Abraham Lincoln and General Patton Trading

Abraham Lincoln and General Patton Trading

Abraham Lincoln and General George S. Patton would approach the stock market with radically different temperaments — but together, they’d form a trading duo built on moral clarity and tactical aggression.

Abraham Lincoln

Abraham Lincoln would trade with deliberation and principle. He’d study the long arc of history, seeking companies that reflect enduring values and structural integrity. His trades would be grounded in macro conviction — infrastructure, agriculture, energy — sectors that shape the national character. He’d favor long-term positions, using options conservatively to hedge risk rather than chase reward. Lincoln’s edge would come from his ability to see the moral and economic consequences of policy shifts, and to act with quiet resolve when others panic. He’d be the kind of trader who journals every decision, not just for performance, but for posterity.

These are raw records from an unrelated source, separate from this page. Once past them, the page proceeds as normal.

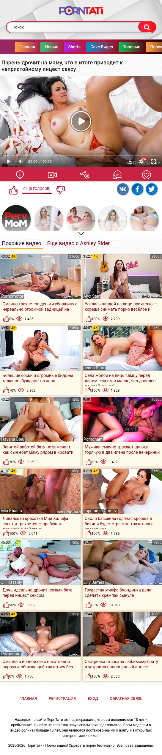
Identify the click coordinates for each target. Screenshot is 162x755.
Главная (15, 47)
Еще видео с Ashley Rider (78, 243)
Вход (93, 698)
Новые (39, 47)
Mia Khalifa (11, 510)
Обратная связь (126, 698)
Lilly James (94, 582)
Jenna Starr (94, 367)
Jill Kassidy (11, 582)
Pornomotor (12, 296)
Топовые (119, 47)
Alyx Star (92, 296)
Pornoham (93, 439)
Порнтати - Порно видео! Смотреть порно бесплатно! (70, 745)
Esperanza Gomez (100, 510)
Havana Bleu (12, 439)
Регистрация (62, 698)
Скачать (130, 161)
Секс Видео (89, 47)
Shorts (62, 47)
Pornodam (11, 653)
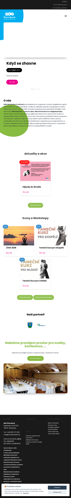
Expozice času (56, 111)
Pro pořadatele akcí (60, 4)
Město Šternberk (53, 423)
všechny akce (35, 209)
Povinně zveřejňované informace (33, 437)
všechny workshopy (44, 301)
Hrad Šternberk (53, 429)
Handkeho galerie (53, 427)
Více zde (25, 196)
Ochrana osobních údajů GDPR (34, 443)
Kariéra (64, 1)
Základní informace (32, 440)
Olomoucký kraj (53, 431)
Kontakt (64, 8)
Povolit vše (57, 487)
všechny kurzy (25, 301)
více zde (12, 82)
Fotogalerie (56, 8)
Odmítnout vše (57, 492)
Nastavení (26, 493)
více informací (35, 358)
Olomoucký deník (53, 434)
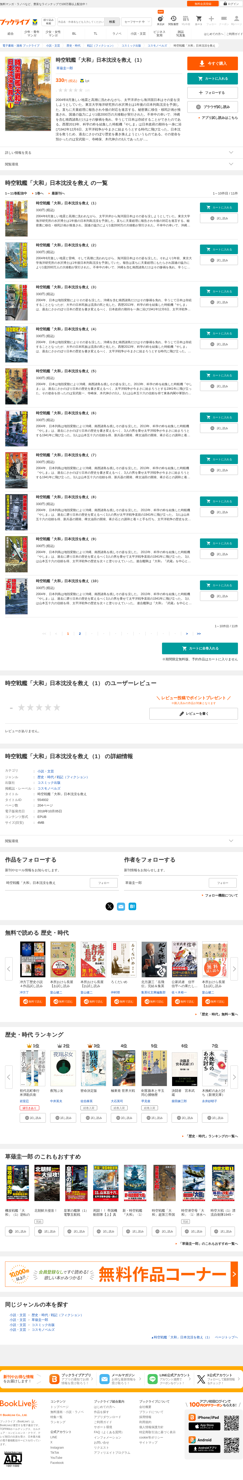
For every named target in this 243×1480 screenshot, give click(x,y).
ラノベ (117, 33)
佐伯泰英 (86, 1101)
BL (74, 33)
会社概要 (145, 1407)
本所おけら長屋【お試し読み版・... (61, 986)
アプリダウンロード (107, 1417)
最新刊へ (58, 193)
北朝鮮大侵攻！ (45, 1210)
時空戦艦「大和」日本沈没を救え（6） (67, 413)
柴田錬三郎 (179, 1101)
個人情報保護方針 (151, 1427)
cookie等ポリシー (151, 1437)
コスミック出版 (48, 783)
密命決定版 (88, 1091)
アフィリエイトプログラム (112, 1452)
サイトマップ (148, 1442)
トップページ (59, 1407)
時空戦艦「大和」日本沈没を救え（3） (67, 287)
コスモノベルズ (48, 788)
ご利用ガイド (234, 33)
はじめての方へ (214, 33)
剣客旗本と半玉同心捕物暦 (152, 1093)
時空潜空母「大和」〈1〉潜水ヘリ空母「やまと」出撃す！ (193, 1217)
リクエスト (101, 1447)
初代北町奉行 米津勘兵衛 (31, 1093)
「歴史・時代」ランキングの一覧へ (211, 1136)
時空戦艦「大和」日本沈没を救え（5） (67, 371)
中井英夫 (56, 1101)
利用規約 (145, 1422)
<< (44, 634)
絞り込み (49, 21)
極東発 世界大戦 (123, 1091)
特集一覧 (56, 1417)
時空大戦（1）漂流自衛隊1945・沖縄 (223, 1215)
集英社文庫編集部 (153, 992)
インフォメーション (107, 1437)
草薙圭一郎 (64, 68)
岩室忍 (24, 1101)
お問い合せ (101, 1442)
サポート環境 (103, 1427)
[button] (33, 1001)
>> (199, 634)
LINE (53, 1437)
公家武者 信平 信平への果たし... (185, 984)
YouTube (56, 1458)
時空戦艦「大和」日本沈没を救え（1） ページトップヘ (194, 1337)
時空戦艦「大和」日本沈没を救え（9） (67, 539)
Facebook (57, 1463)
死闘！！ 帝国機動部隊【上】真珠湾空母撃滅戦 (105, 1215)
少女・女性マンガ (53, 33)
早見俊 (145, 1101)
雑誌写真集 (180, 33)
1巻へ (39, 193)
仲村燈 (115, 992)
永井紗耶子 (209, 1101)
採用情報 (145, 1417)
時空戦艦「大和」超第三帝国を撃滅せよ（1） (164, 1215)
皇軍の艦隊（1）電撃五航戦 (76, 1212)
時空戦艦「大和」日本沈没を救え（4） (67, 329)
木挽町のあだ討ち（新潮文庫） (213, 1093)
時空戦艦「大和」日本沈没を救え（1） (67, 203)
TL (95, 33)
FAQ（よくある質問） (109, 1432)
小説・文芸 (138, 33)
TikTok (54, 1452)
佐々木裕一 (179, 992)
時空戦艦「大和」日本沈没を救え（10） (68, 581)
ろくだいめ (119, 982)
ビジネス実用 (159, 33)
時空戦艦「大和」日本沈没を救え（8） (67, 497)
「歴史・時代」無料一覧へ (218, 1014)
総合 (11, 33)
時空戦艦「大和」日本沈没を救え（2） (67, 245)
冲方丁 (24, 992)
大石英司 (117, 1101)
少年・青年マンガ (31, 33)
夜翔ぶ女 (56, 1091)
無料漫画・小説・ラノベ (67, 1412)
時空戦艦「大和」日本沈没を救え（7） (67, 455)
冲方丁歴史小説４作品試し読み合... (31, 986)
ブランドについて (151, 1412)
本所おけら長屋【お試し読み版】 (213, 986)
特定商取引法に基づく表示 (157, 1432)
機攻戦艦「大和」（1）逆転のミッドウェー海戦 (17, 1217)
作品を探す (101, 1412)
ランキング (58, 1422)
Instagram (57, 1447)
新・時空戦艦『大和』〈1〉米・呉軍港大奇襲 (134, 1217)
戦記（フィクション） (73, 777)
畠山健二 (56, 992)
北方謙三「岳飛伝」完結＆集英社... (152, 986)
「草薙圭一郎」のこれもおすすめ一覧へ (208, 1244)
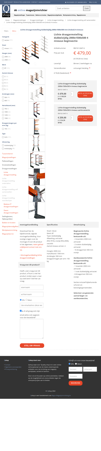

The best way to destroy an enemy is to make him a friend.

Abraham Lincoln

General George S. Patton

Patton, by contrast, would trade like a field commander in motion. He’d thrive in volatility, attacking momentum setups with precision and speed. Patton wouldn’t wait for consensus — he’d front-run sentiment, using aggressive call spreads and tactical put protection to exploit chaos. His portfolio would be kinetic: defense stocks, energy plays, commodities, and volatility instruments. He’d treat the market like a battlefield, where hesitation is defeat and conviction must be backed by action. Patton would study tape like terrain, scanning for weakness and striking with force. His edge would be discipline under fire — knowing when to press and when to pivot.

If everyone is thinking alike, then somebody isn’t thinking.

A good plan violently executed now is better than a perfect plan executed next week.

General George S. Patton

Summary

Together, Lincoln and Patton would balance vision and velocity. Lincoln would anchor the portfolio with structural plays and moral clarity; Patton would drive tactical gains and exploit short-term dislocations. One would trade the soul of the market, the other its pulse. And in moments of crisis — when fear surges and volatility spikes — they’d be the rare duo that combines calm foresight with decisive execution.

In a Tweet

Lincoln brings the vision, Patton brings the velocity — the soul and the pulse of the market. One anchors with clarity, the other strikes with force. Together, they’d be calm foresight fused with decisive execution.